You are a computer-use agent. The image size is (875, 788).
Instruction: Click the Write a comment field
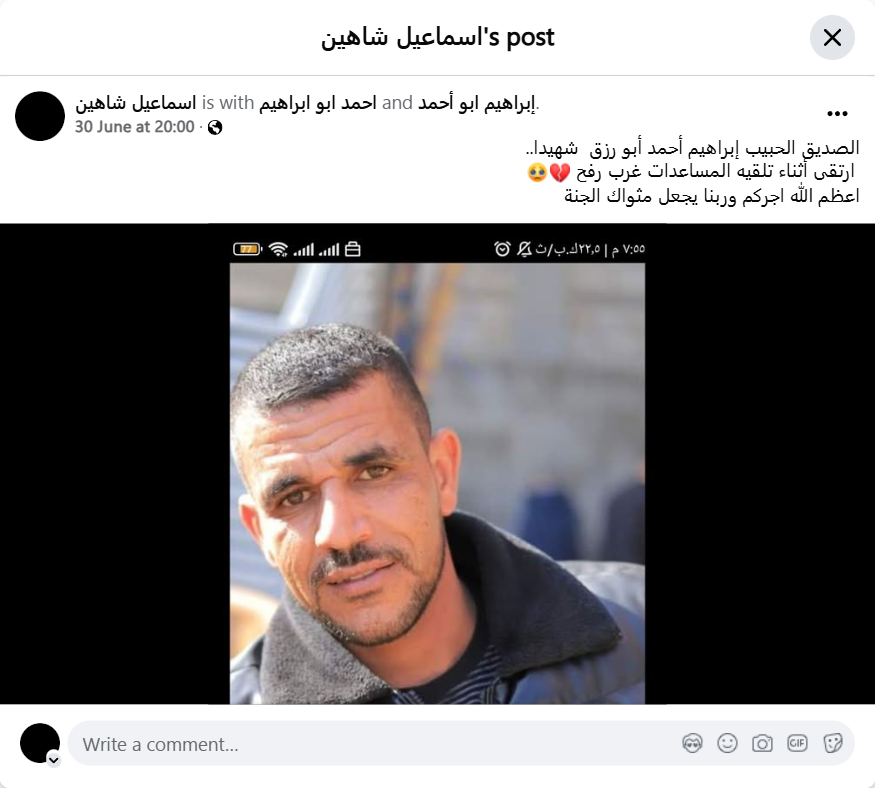461,743
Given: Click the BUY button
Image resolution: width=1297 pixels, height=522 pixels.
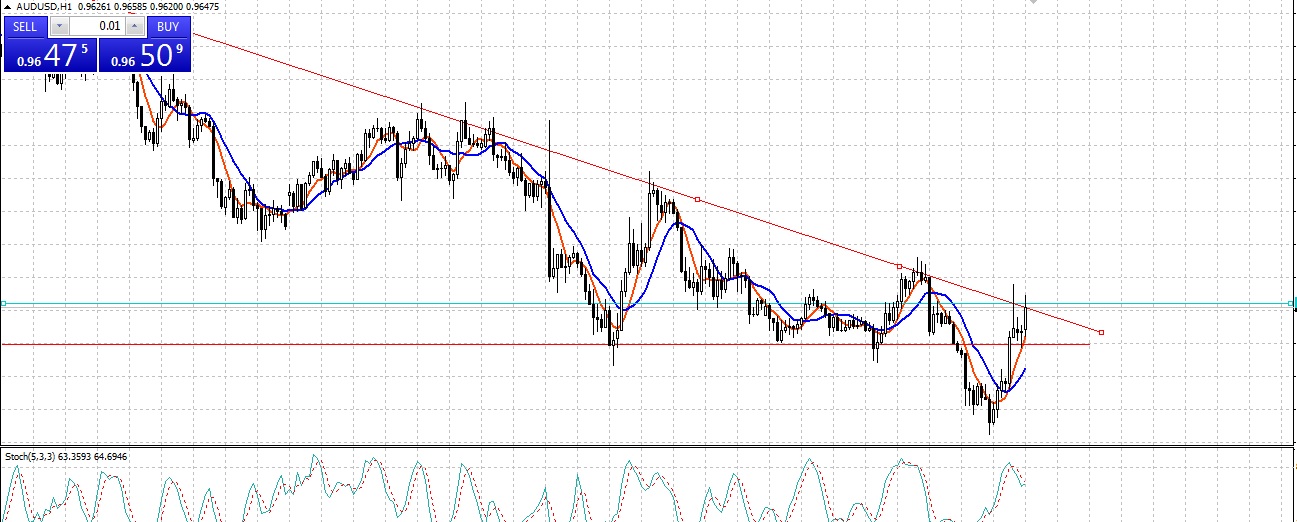Looking at the screenshot, I should 168,27.
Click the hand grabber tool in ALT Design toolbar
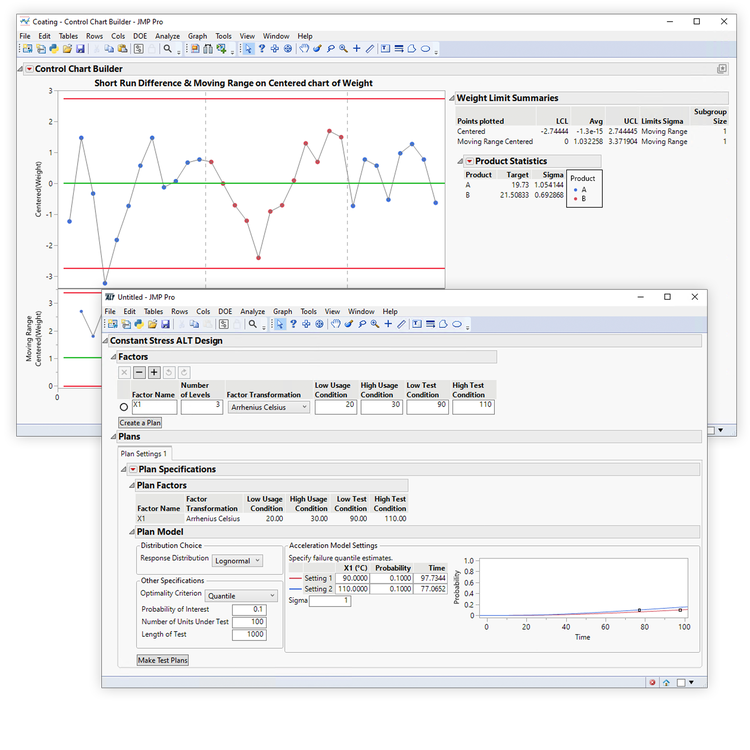This screenshot has width=750, height=750. click(336, 324)
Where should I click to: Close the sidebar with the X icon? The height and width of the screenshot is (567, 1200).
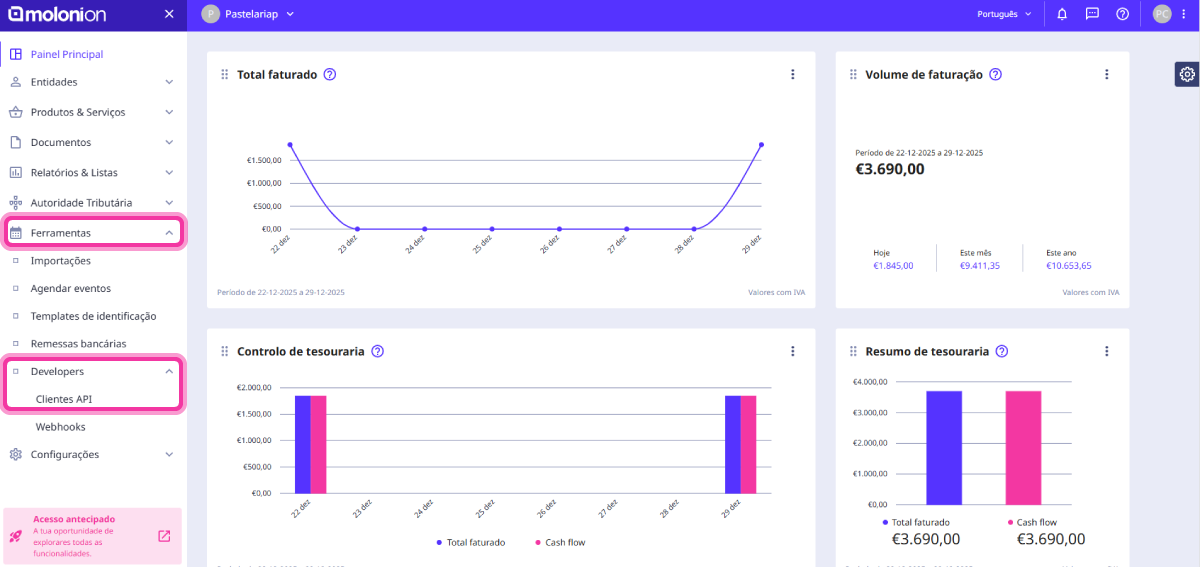[x=169, y=14]
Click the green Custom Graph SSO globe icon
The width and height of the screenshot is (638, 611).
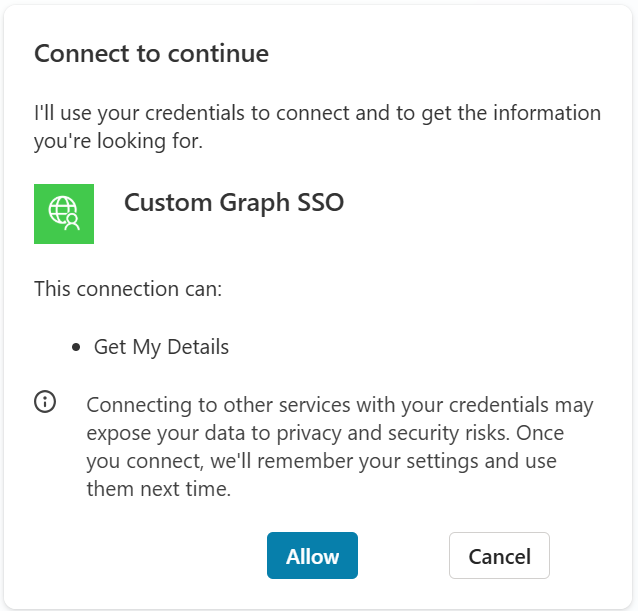(x=64, y=213)
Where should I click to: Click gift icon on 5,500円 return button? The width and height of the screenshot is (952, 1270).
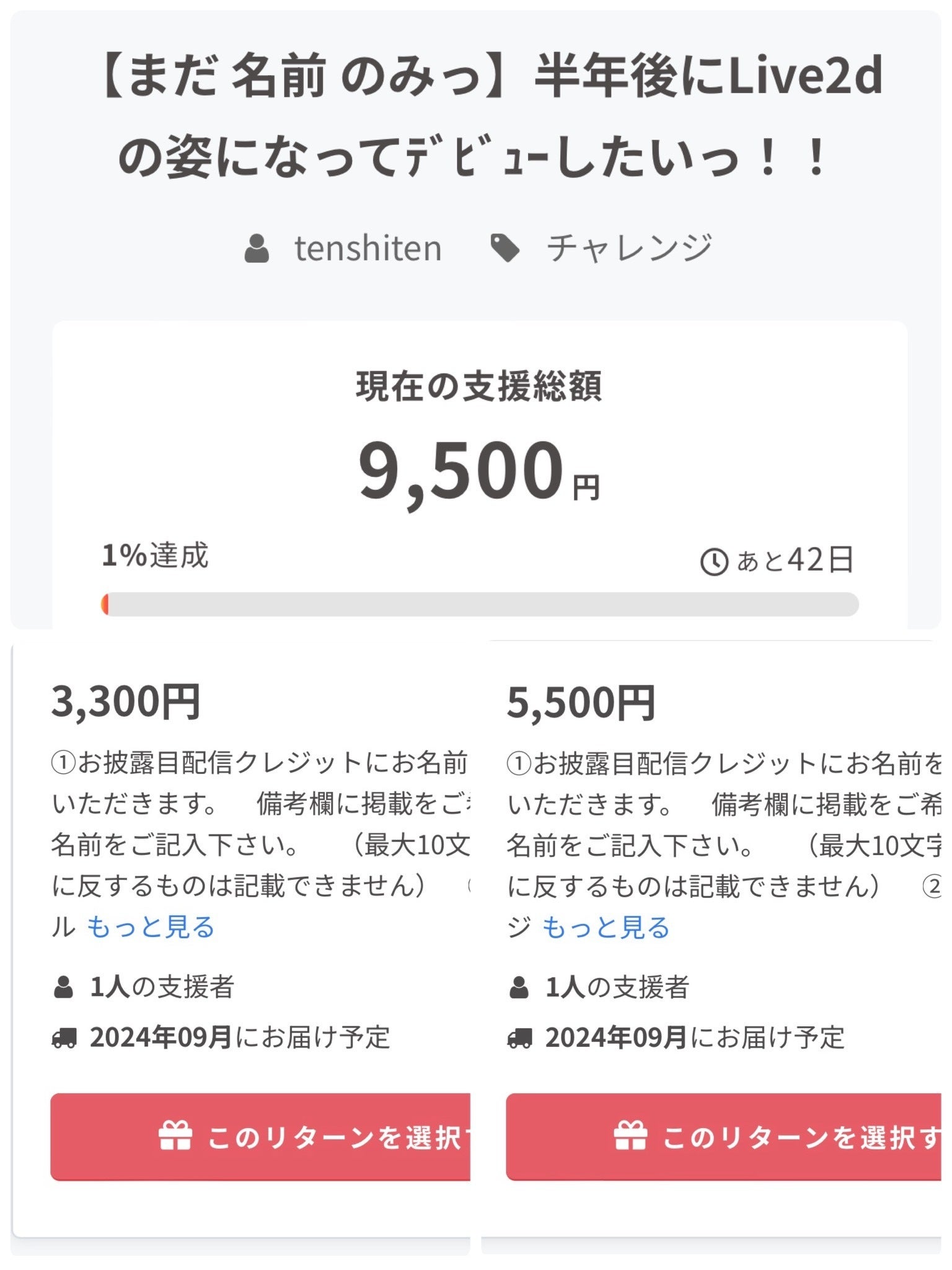[x=630, y=1136]
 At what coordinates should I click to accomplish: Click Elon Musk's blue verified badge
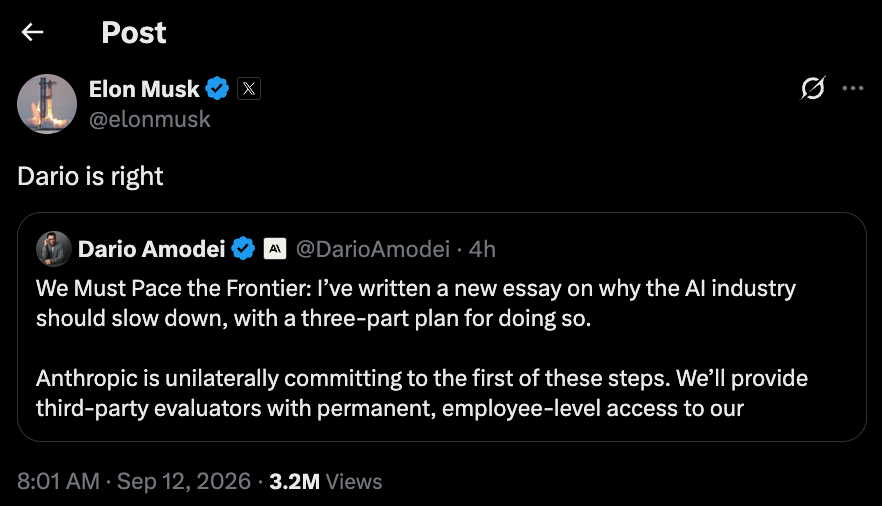[x=217, y=89]
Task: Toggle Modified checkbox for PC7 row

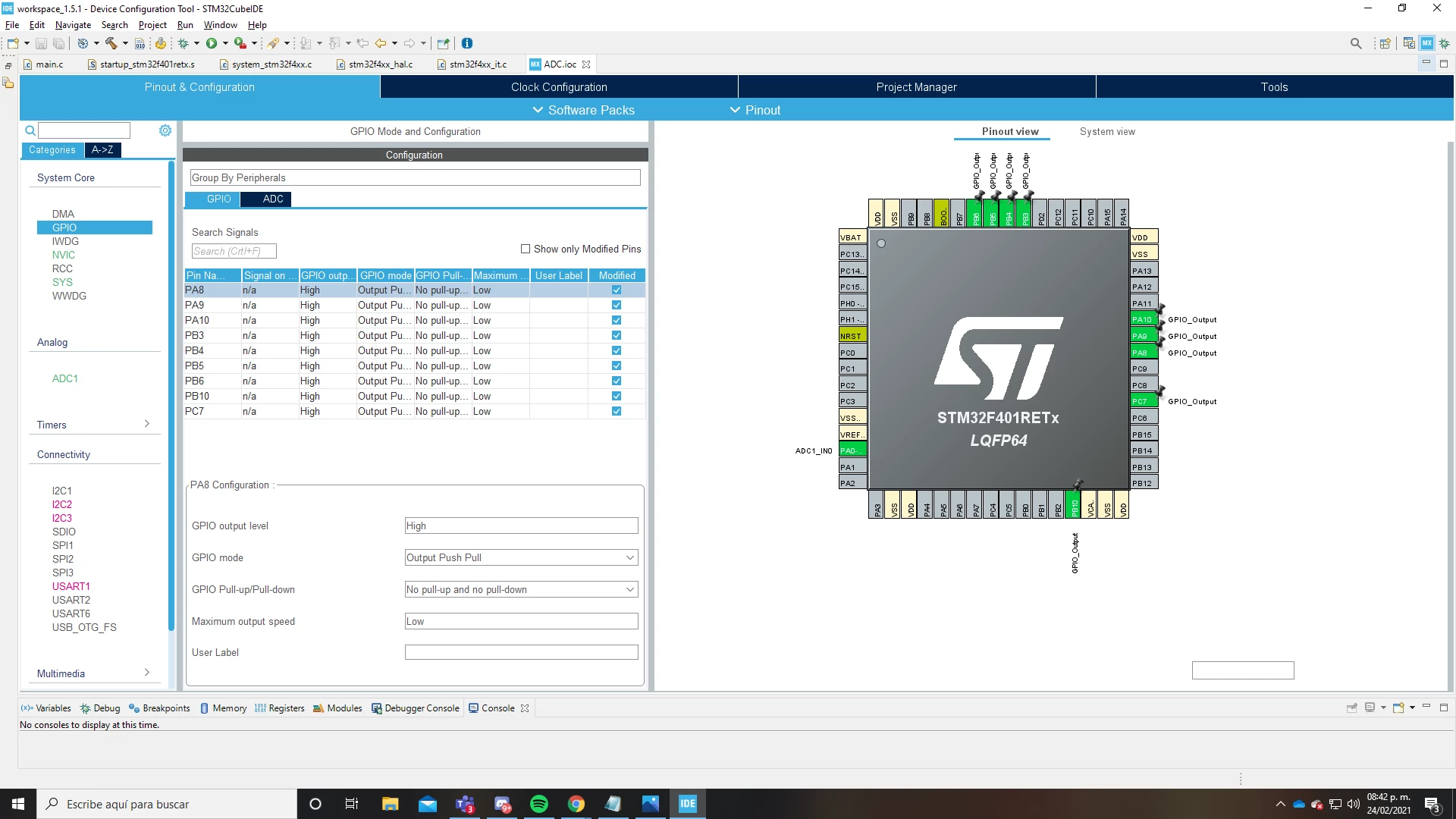Action: [617, 411]
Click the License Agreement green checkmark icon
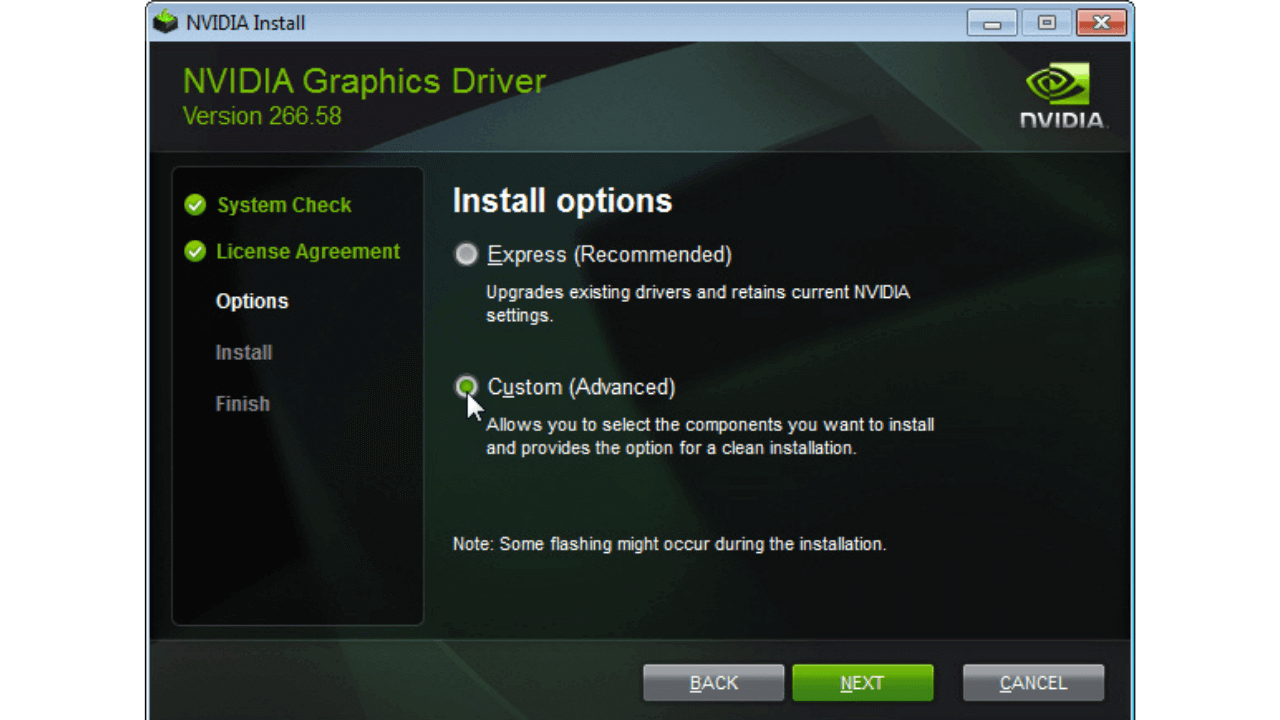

——————————

• [PROBLEM REQUIREMENTS]: Print the material above once more, exactly, minus the pictures.

• [FINISHED TASK]:
You are a computer-use agent. The image size is (875, 788).
Instruction: Click the Write a comment field
461,743
Given: Click the BUY button
Image resolution: width=1297 pixels, height=522 pixels.
Looking at the screenshot, I should 168,27.
Click the hand grabber tool in ALT Design toolbar
This screenshot has width=750, height=750. click(336, 324)
Where should I click to: Close the sidebar with the X icon? The height and width of the screenshot is (567, 1200).
[x=169, y=14]
Click the green Custom Graph SSO globe icon
The width and height of the screenshot is (638, 611).
(x=64, y=213)
Where should I click to: Click gift icon on 5,500円 return button? The width and height of the screenshot is (952, 1270).
[x=630, y=1136]
 At what coordinates should I click to accomplish: Click Elon Musk's blue verified badge
[x=217, y=89]
Task: Toggle Modified checkbox for PC7 row

Action: [617, 411]
Click the License Agreement green checkmark icon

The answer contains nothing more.